Nesse quadro, agravado pela influência belicosa de Trump, a derrubada
de Maduro seria provavelmente seguida por um aumento da violência
política e por uma crônica instabilidade.
No campo político, o cenário mais provável seria o da implantação de
uma “caça às bruxas” contra chavistas e esquerdistas de um modo geral,
especialmente nas forças armadas e no judiciário, o que poderia levar a
uma reação de forças populares.
No campo econômico e social, muito provavelmente os programas sociais
de transferência, direta e indireta, de renda para as massas
venezuelanas seriam “revistos”, o que as jogariam de volta a sua
histórica exclusão.
No campo geopolítico, a Venezuela regrediria a sua secular
dependência dos EUA, que voltariam a se apropriar, de forma praticamente
monopólica, da exploração das reservas de hidrocarbonetos.
Com isso, os vastos interesses da China e da Rússia naquele país
seriam muito afetados, o que acarretaria o risco de uma
internacionalização do conflito interno da Venezuela.
Não se pode descartar, inclusive, a eclosão de uma guerra civil armada, de consequências imprevisíveis.
Para os EUA, esse cenário de caos e violência pouco importaria. Eles
não se importam em destruir países e submeter suas populações a
sofrimentos indizíveis, desde que possam lucrar com isso. Desde que o
petróleo flua livre e barato para suas vorazes refinarias, tudo bem.
Mas é evidente que, para o povo venezuelano e os países vizinhos, que
arcariam com o custo humano dessa situação, isso não seria uma solução.
Seria uma tragédia.
Desse modo, não há salvação para a Venezuela fora de uma solução
negociada e pacífica de seu conflito interno, que minimamente preserve
as conquistas sociais e políticas da era chavista e a existência
política e física dos bolivarianos. Afinal, essas conquistas pertencem
ao povo da Venezuela. Chávez, como Lula, jamais será esquecido.
Antes do golpe de 2016, o Brasil, até mesmo para preservar seus
interesses no vizinho e na América do Sul, vinha apostando nessa solução
negociada, a única possível.
Agora, por uma fantasia ideológica imposta pelo trumpismo, a direita
mais atrasada do planeta, o Brasil se dedica a apostar na violência e na
guerra, contrariando nossa tradição diplomática e os princípios
constitucionais que regem nossa política externa, antes muito respeitada
na região e no mundo.
Hegel dizia que a História nos ensina que os governos nunca aprenderam nada com a História.
Sem dúvida, isso se aplica aos governos do EUA e aos governos da
direita latino-americana. Sempre acharam que poderiam se impor pela
mentira da força e pela força das mentiras.
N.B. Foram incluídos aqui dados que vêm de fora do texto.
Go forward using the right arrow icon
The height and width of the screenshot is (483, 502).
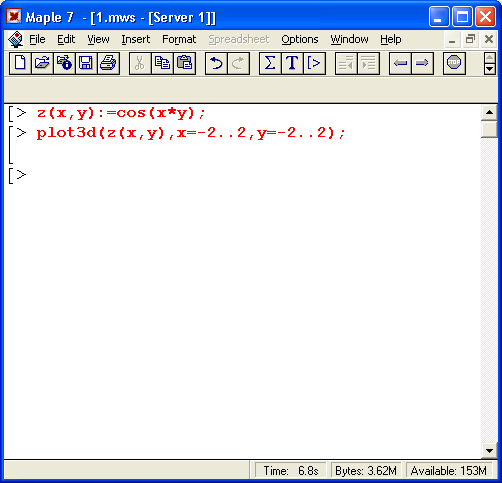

Sempre fracassaram, mas
sempre tentam de novo.
Ao final, o que fica na memória popular, o que sempre ficará, é o
exemplo de quem realmente fez algo pelo povo. Getúlio, Perón, Allende,
Chávez, Lula, esses já entraram no panteão eterno dos heróis do povo.
Golpes não atingem o inconsciente coletivo.
Já os que os combateram, quem se lembra deles com admiração? Ninguém,
ou quase ninguém. Terão, merecidamente, mil anos de solidão.
E derrubar Maduro na adiantará nada.